Für eine Zentralbank wird die Existenz von CBDCs in ihrer Bilanz auch erhebliche Auswirkungen auf den Umfang ihrer Aktiva haben. CBDCs stellen eine Verbindlichkeit gegenüber der breiten Öffentlichkeit dar, sodass die Zentralbank einen entsprechenden Gegenposten auf der Aktivseite ihrer Bilanz halten muss. Da die CBDC-Verbindlichkeiten voraussichtlich einen erheblichen Umfang haben werden, wird die Zentralbank die Aktivseite ihrer Bilanz dauerhaft ausweiten müssen. Als Vermögenswert, den die Zentralbank als Gegenposten für CBDCs halten kann, bieten sich natürlich Staatsanleihen an, die in Industrieländern als risikofrei gelten. Da die Zentralbank stets in gewissem Umfang an den Staatsanleihemärkten aktiv sein wird, kann die Möglichkeit einer verstärkten quantitativen Lockerung nie völlig aus den Kursen herausgepreist werden. Daher könnte die Einführung von CBDCs indirekt zu einer dauerhaften Senkung der Laufzeitprämien beitragen.

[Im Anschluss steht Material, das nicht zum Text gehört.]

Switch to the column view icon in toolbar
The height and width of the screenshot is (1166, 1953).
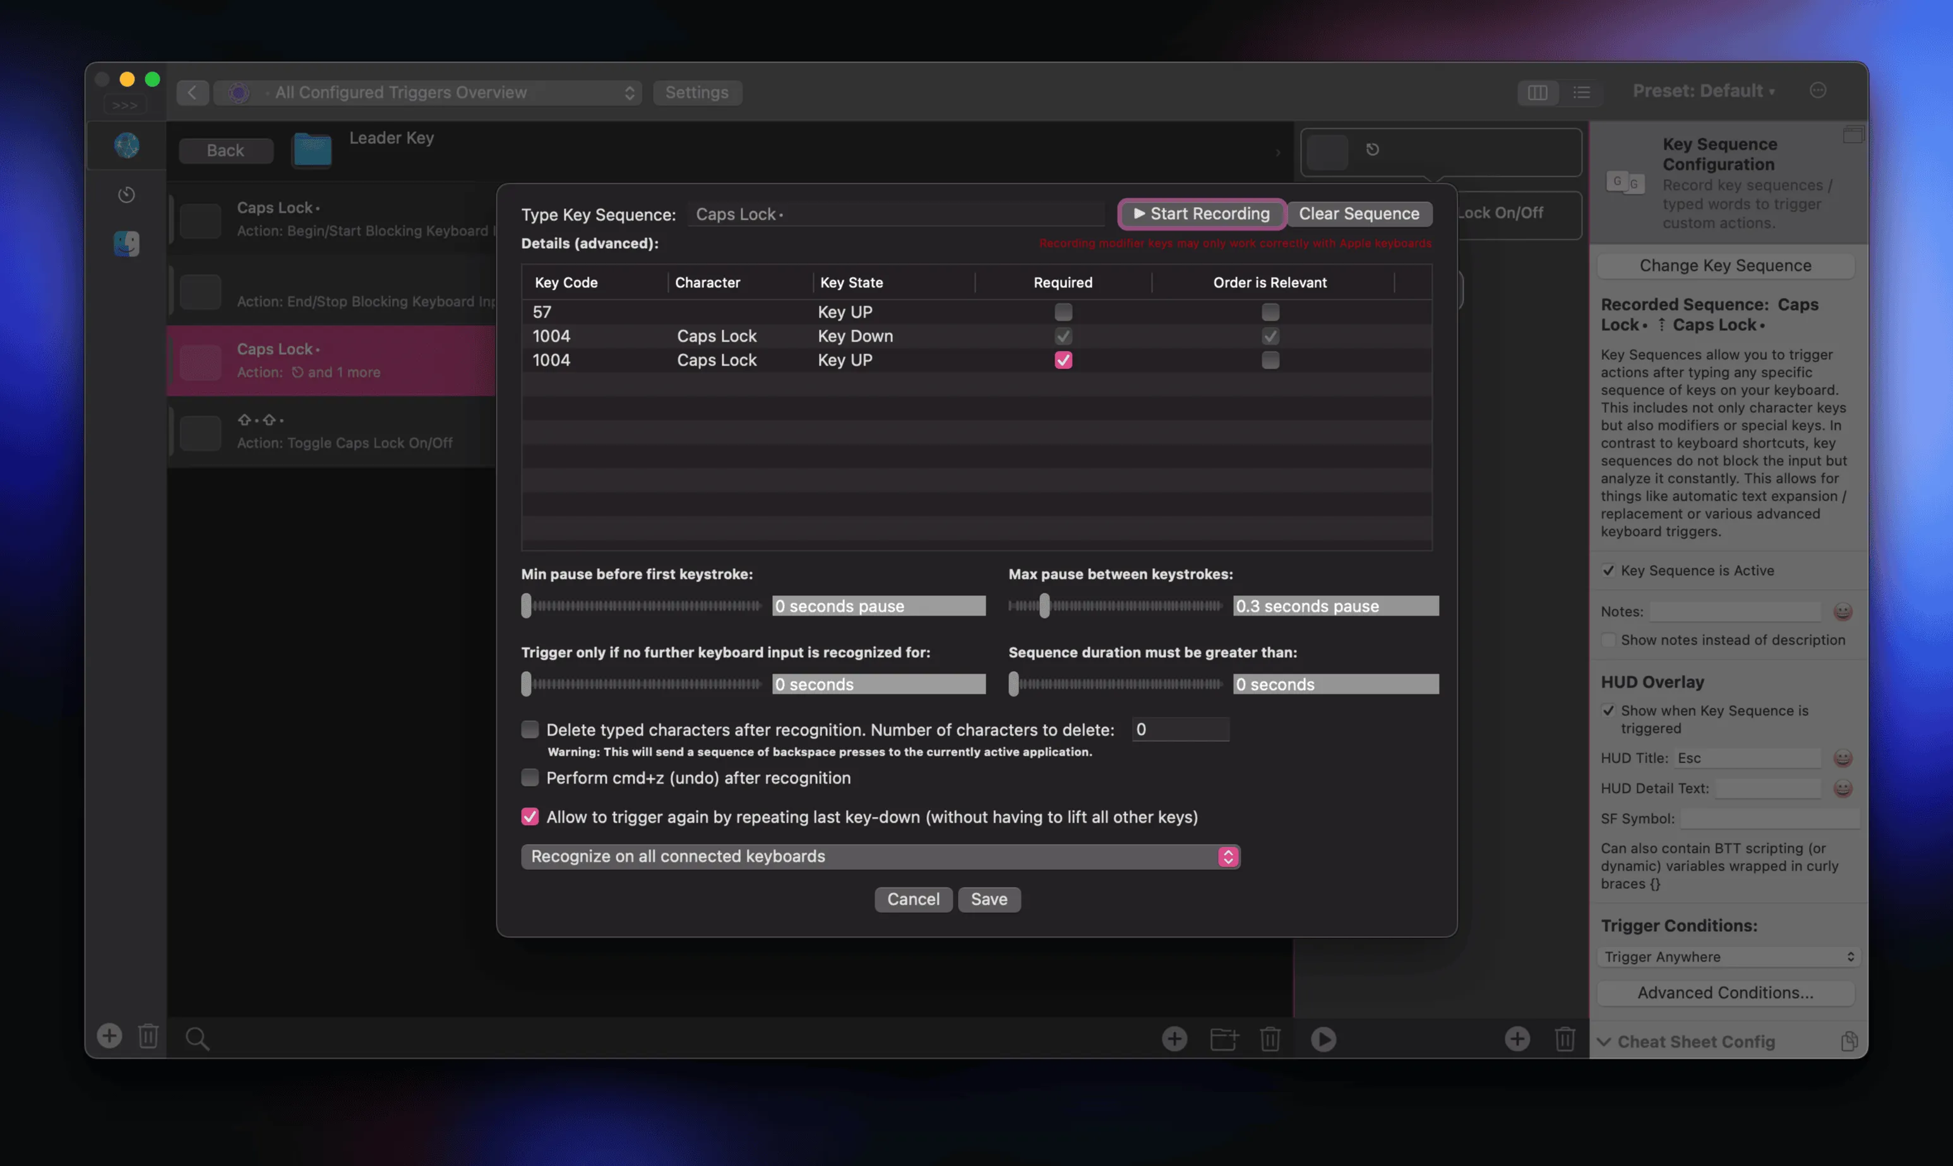(x=1537, y=93)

Konsequenzen für Anleger an den Anleihe- und Devisenmärkten
Unabhängig davon, für welchen geldpolitischen Kurs sich die Zentralbanken mithilfe von CBDCs entscheiden (und dieser Artikel bietet in dieser Hinsicht nur einen kurzen Überblick), ist eines offensichtlich: Die Anleger an den Anleihe- und Devisenmärkten müssen verstehen, welche Folgen die mögliche Einführung dieser neuen Instrumente für den Umfang und die Wirkungsweise der Geldpolitik hat. Bei einem Rückgang der Umkehrzinsen werden die Zentralbanken glaubwürdiger sein, wenn sie eine Senkung der Leitzinsen in Aussicht stellen, was die betreffenden Währungen belasten wird. Andererseits könnte die problemlose Bereitstellung von „Helikoptergeld“ auch zur Folge haben, dass die Renditekurven in einer Rezession zu einem früheren Zeitpunkt steiler werden als in der Vergangenheit. Und schließlich dürfte der dauerhaft größere Bestand an Staatsanleihen, den die Zentralbanken als Gegenposten zu ihren CBDC-Verbindlichkeiten halten müssen, die Laufzeitprämien sinken lassen, sodass die langfristigen Zinsen unter sonst gleichen Bedingungen wahrscheinlich niedriger sein werden. Für die Zentralbanken von Schwellenländern ergeben sich völlig andere Konsequenzen – die wir in einem weiteren Artikel untersuchen werden.